New Cries: Students Painstakingly Struggle To Buy PPE, Wonder Why


It has been some eight months into the COVID-19 pandemic, and we as students are no less anxious and worried as we were the very first day our clinical training suddenly halted. Of course, we understand that the exigencies of the pandemic forced the hands of the University of the West Indies to take drastic steps for our protections; but, a word to the wise is sufficient…UWI, PLEASE KEEP UP THE SAME ENERGY!

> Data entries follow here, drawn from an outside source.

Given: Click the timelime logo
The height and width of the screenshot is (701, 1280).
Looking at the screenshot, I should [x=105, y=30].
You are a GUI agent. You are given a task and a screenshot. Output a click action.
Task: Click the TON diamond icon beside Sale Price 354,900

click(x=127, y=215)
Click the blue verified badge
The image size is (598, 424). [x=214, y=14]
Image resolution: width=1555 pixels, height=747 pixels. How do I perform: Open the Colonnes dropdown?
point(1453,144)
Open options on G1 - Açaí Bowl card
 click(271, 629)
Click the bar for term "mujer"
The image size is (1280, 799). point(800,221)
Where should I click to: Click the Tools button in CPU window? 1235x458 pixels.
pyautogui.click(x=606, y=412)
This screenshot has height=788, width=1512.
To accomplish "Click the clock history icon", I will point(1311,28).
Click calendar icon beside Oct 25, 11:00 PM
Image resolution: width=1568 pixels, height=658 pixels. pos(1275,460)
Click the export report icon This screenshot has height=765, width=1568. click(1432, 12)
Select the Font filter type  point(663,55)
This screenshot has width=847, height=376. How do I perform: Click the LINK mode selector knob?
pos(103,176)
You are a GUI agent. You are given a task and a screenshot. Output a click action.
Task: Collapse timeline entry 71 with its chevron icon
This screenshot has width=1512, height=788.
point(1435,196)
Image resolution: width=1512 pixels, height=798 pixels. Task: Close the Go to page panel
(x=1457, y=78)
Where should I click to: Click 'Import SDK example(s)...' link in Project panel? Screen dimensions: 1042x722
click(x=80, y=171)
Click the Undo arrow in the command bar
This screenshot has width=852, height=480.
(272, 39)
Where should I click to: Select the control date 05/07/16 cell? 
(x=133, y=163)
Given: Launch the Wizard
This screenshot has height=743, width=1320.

Well, not really because it really ain’t cute what UWI is doing, or rather not doing. The online thing is well overdue to end, and the time is coming where clinical students are to return to the hospitals but at a cost. Now, you would think that I am only referring to tuition and miscellaneous fees, but no my dear, I am talking about personal protective equipment (PPE). You read it right. Apparently, nearly Four Million Jamaican Dollars is not enough to procure some gowns, masks, and gloves for us students.

Instead, UWI gave us a list of must-have PPEs for clinicals, accompanied by a price list for allegedly subsidized options. The price list is as follows:

  • Box of 50 Masks: J$3,000
  • Box of 100 Gloves: $850
  • Case of 10 Gowns: $5,300

It’s the audacity for me, to be honest! It’s the “We don’t care if COVID has adversely affected your finances” for me! It’s the insensitivity for me! It’s the…shall I continue? Doesn’t the University understand the fiscal dynamics of the majority of the students they serve? We broke! It is already a struggle to pay our tuition, why must we have to choose between continuing our training, or leave of absence, because we cannot fork out thousands of dollars to protect ourselves from contracting the virus? That making any sense?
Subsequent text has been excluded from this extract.